The Obama administration publicly blamed the Syrian government for delays in destroying its chemical arms stockpiles this week, calling upon President Bashar al-Assad's regime to take immediate action ahead of a second major deadline. In a statement to the Organization for the Prohibition of Chemical Weapons (OPCW), US ambassador Robert Mikulak accused Syria of delaying the process for unwarranted reasons, suggesting that the government is stalling as a ploy to gain leverage in negotiations.

An agreement reached last year requires Syria to remove and destroy its entire chemical arsenal by June 30th. The country was supposed to destroy its most dangerous Priority One chemicals by December 31st, and remove its entire stockpile from the country by February 5th. According to the US, however, just 4 percent of Priority One chemicals have been destroyed so far, and the country is likely to miss the February deadline, as well. The OPCW is overseeing the process, which was enacted under an agreement that narrowly avoided a US military strike against the Assad regime.

"This is not rocket science. They're dragging their feet."

In a statement to the OPCW on Thursday, Mikulak said that "the effort to remove chemical agent and key precursor chemicals from Syria has seriously languished and stalled." He added that Assad's "open-ended delaying of the removal operation could ultimately jeopardize the carefully timed and coordinated multistate removal and destruction effort."

The Syrian government, still engaged in a nearly three-year civil war with rebel groups, has blamed the delay on security concerns, saying it needs more equipment to ensure the chemicals' safe transfer out of the country. But Mikulak told the OPCW that Assad's demands "are without merit and display a ‘bargaining mentality’ rather than a security mentality." The Syrian government and opposition groups are holding peace negotiations in Geneva this week, though progress has been slow.

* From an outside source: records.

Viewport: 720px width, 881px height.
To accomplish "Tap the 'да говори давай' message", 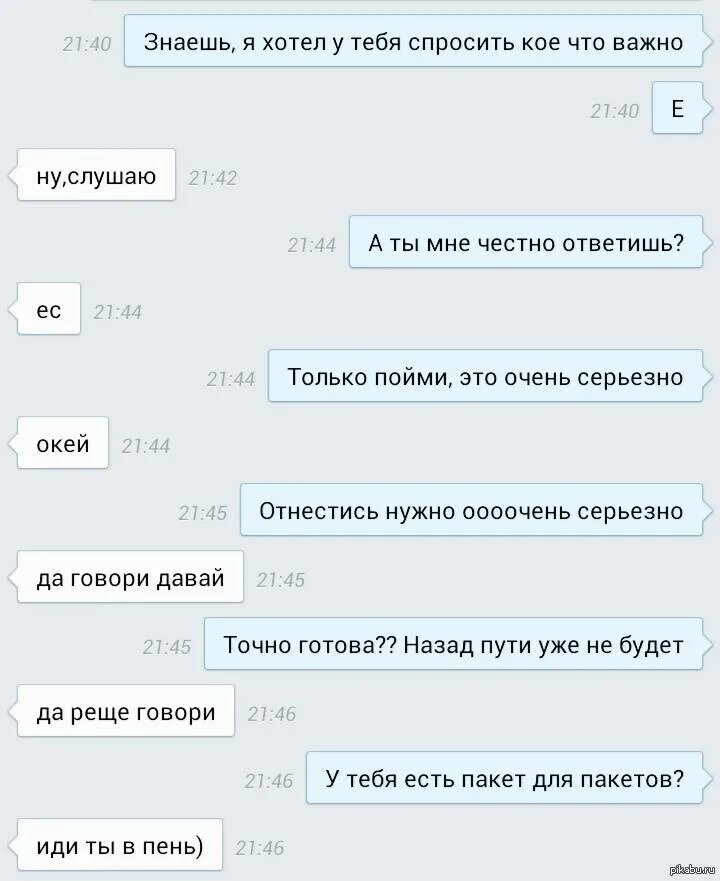I will pos(130,577).
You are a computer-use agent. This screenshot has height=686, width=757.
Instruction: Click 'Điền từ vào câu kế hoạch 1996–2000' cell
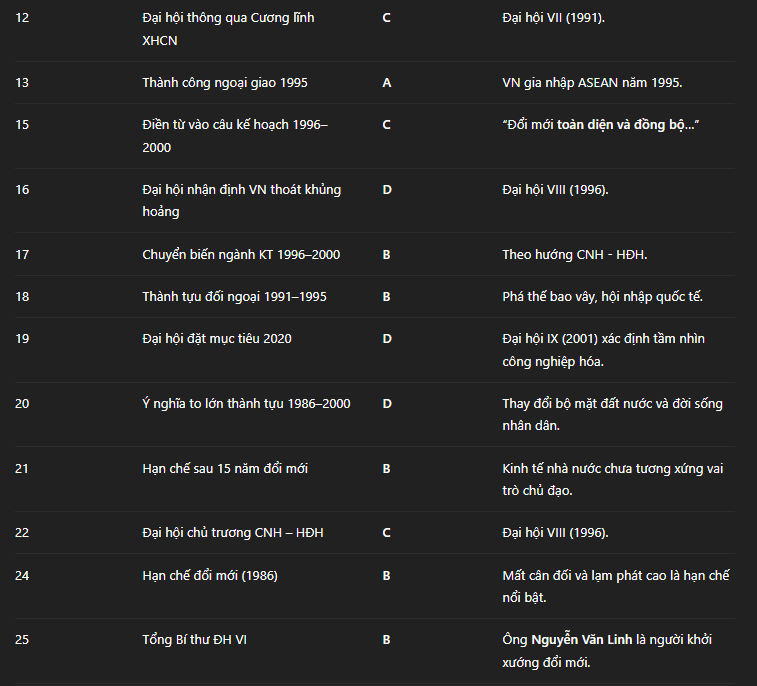coord(234,136)

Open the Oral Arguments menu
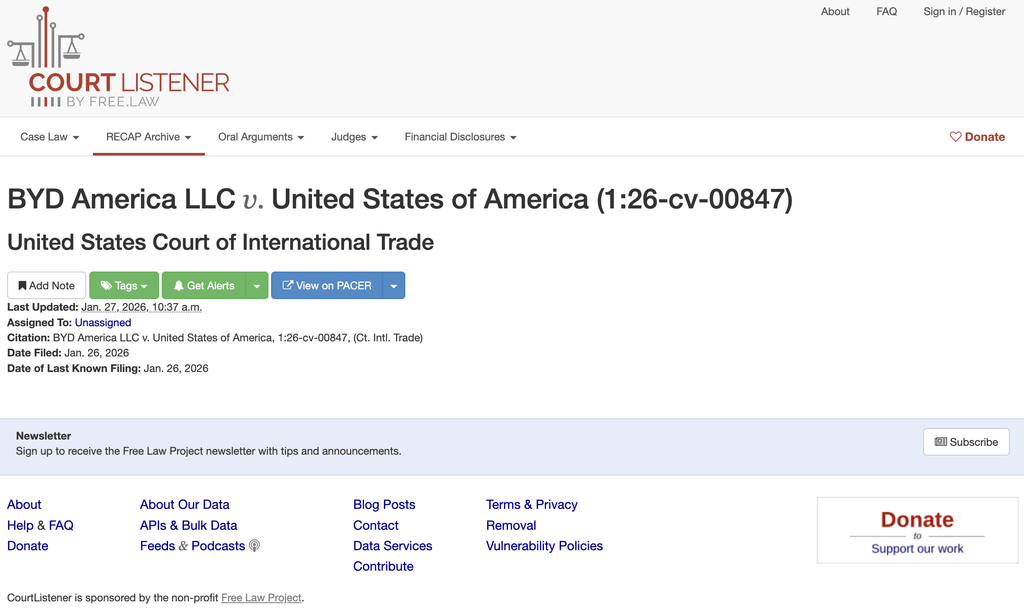261,137
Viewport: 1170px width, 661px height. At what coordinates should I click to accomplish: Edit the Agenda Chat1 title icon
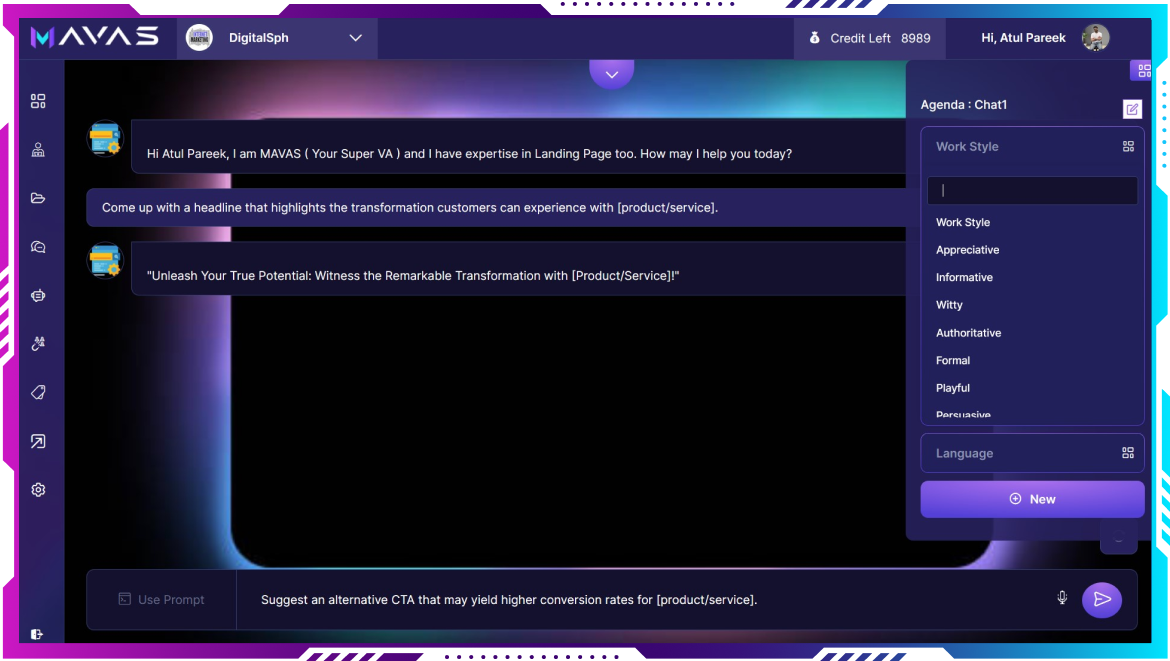point(1132,109)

"This is not rocket science," Jen Psaki, a State Department spokeswoman, told the New York Times. "They're dragging their feet."

Mikulak also criticized Syria for deactivating 12 chemical production facilities, rather than destroying them, as stipulated in the agreement. The facilities, housed in airport hangers and underground areas, are currently "inactivated," but Mikulak said these measures could be "readily reversible within days."

"The timeline originally agreed upon was terribly optimistic."

Syria began destroying its chemical weapons arsenal in October, drawing swift praise from US Secretary of State John Kerry. So far, only two shipments have been removed from the country. They will be loaded aboard a US cargo ship and destroyed in international waters.

The US appears to be growing impatient with Assad's delays, though experts say that considering the deadly circumstances of Syria's civil war, setbacks are hardly a surprise.

"The timeline originally agreed upon was terribly optimistic in my opinion, and in an active theatre of war I am not surprised by delays," says Dan Kaszeta, a London-based security consultant and former officer in the US Chemical Corps. "Whether these delays are deliberate or only happenstance based on wartime chaos and confusion, I can't say."